Friends who are former smokers are key to helping people with serious mental illness quit the habit, according to US researchers.
They noted that people with serious mental illness have a reduced life expectancy of up to 25 years compared to the general population, with smoking one of the primary reasons for this disparity.
“It’s important we investigate these social networks and their impact on our health”
The researchers in New Hampshire explored how social interactions and personal relationships influenced outcomes among those with serious mental illness participating in smoking cessation programmes.
They asked 41 people who were taking part in smoking cessation treatment in community mental health centres to identify their social contacts and their relationships, including whom they spent the most time with during a typical week.
They were also asked to name up to five people who have said or done anything to influence their smoking in the past year.
In total, each person named up 10 friends, family members, roommates, romantic partners, work colleagues or others who they spent the most time with or who had influenced their efforts to quit.
They then were asked to give information on the type and strength of the relationship. For example, whether and how often they had smoked with them in the past 12 months, the smoking status of the contact and if they had ever helped or hindered them with quitting.
The findings revealed that 42% had a psychiatric diagnosis of bipolar disorder, 32% had a diagnosis of major depressive disorder, and 26% had a diagnosis of schizophrenia or schizoaffective disorder.
Participants reported contacts’ smoking status as 52% being current smokers, 30% never smokers and 18% as former smokers.
The study, published in the journal Translational Behavioral Medicine, revealed that 63% of participants had smoked with a contact at least once per month during the past year.
In addition, 57% of contacts had helped a participant quit smoking within the past year, whereas 14% of contacts hindered a participants’ efforts to quit smoking.
According to participant reporting, 90% of contacts approved of them using counselling to quit smoking, while 75% approved of using medications to quit.
The findings indicated that the strongest result was the association between contacts’ smoking status and study participants’ smoking status.
Source: Dartmouth Institute
Having contacts who were former smokers decreased the odds that participant was still a smoker following cessation treatment, said the researchers.
They also found that having a highly connected friend group was associated with decreased odds that the participant was still smoking post-treatment.
The researchers noted that having former smokers in the network may be a valuable resource for quitting, particularly for vulnerable groups where there is a high prevalence and acceptability of smoking.

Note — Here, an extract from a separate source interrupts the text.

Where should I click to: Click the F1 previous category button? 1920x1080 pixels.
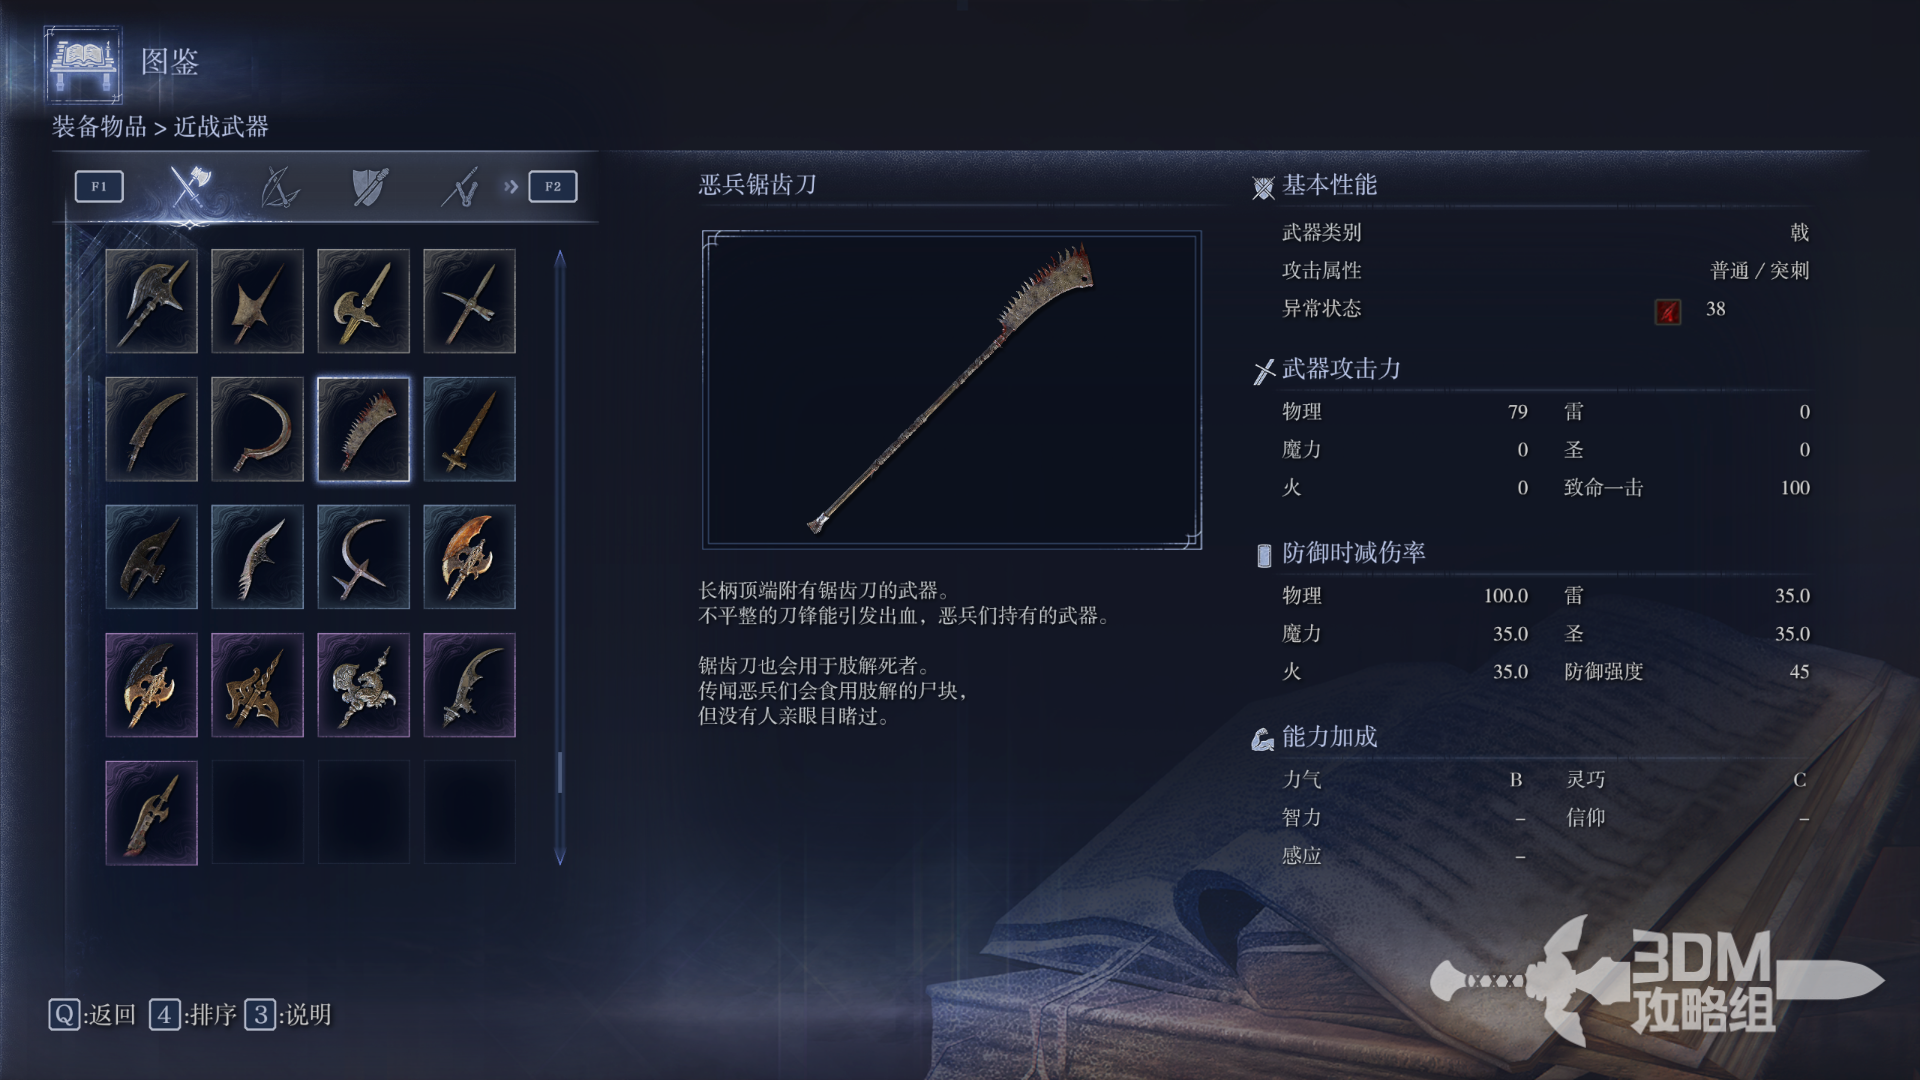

In addition, they suggested that future cessation treatments could teach smokers with serious mental illness effective skills for seeking support for quitting from people in their social networks.

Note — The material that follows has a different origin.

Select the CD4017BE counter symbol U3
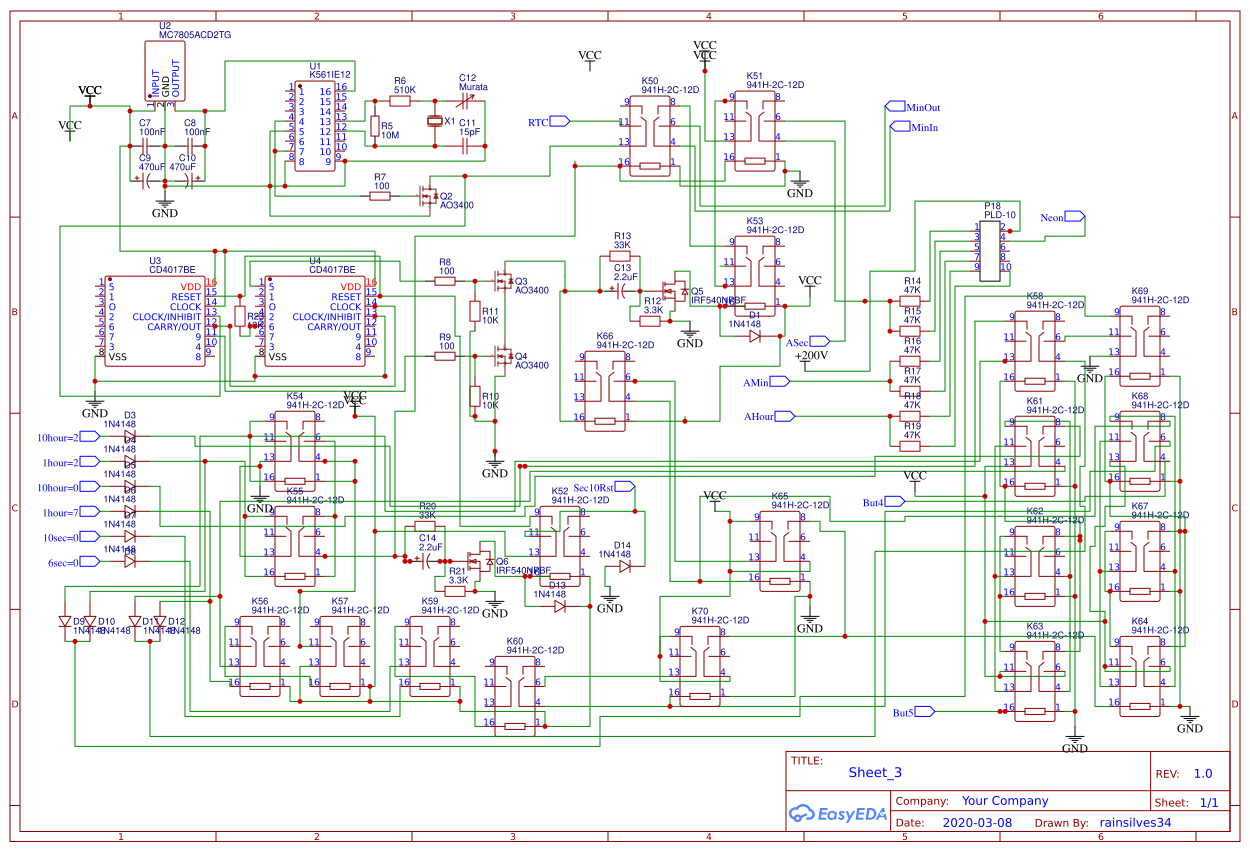This screenshot has height=852, width=1250. click(x=155, y=320)
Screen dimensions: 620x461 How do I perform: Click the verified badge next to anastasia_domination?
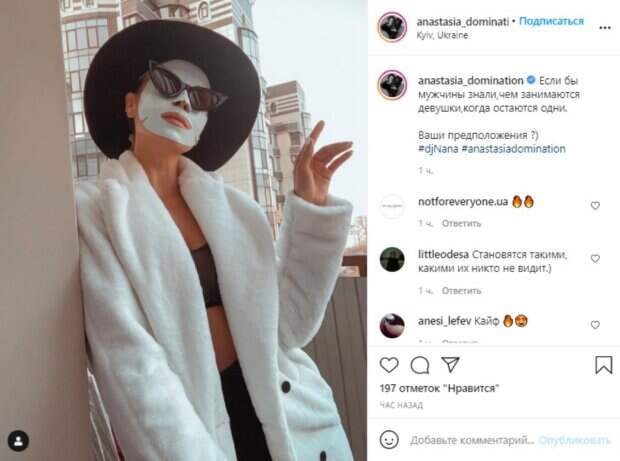point(531,80)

Lead author Kelly Aschbrenner, assistant professor at the Dartmouth Institute for Health Policy and Clinical Practice, said: “The clustering of health behaviors and outcomes, such smoking and obesity, in social networks is well-documented.
“It’s important we investigate these social networks and their impact on our health, so we can design better public health programs and policies, particularly for vulnerable or disadvantaged groups like people with serious mental illness,” she added.